MATERIAL TO PROCESS:
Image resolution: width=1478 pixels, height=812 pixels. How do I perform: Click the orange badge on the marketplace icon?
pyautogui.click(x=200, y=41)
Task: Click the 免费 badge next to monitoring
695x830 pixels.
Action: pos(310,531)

WHAT TO PRODUCE:
Reproduce all of the data above word for word, keeping every line as it appears.

TASK OUTPUT:
Image resolution: width=1478 pixels, height=812 pixels. How do I perform: Click the orange badge on the marketplace icon?
pyautogui.click(x=200, y=41)
Task: Click the 免费 badge next to monitoring
695x830 pixels.
Action: pos(310,531)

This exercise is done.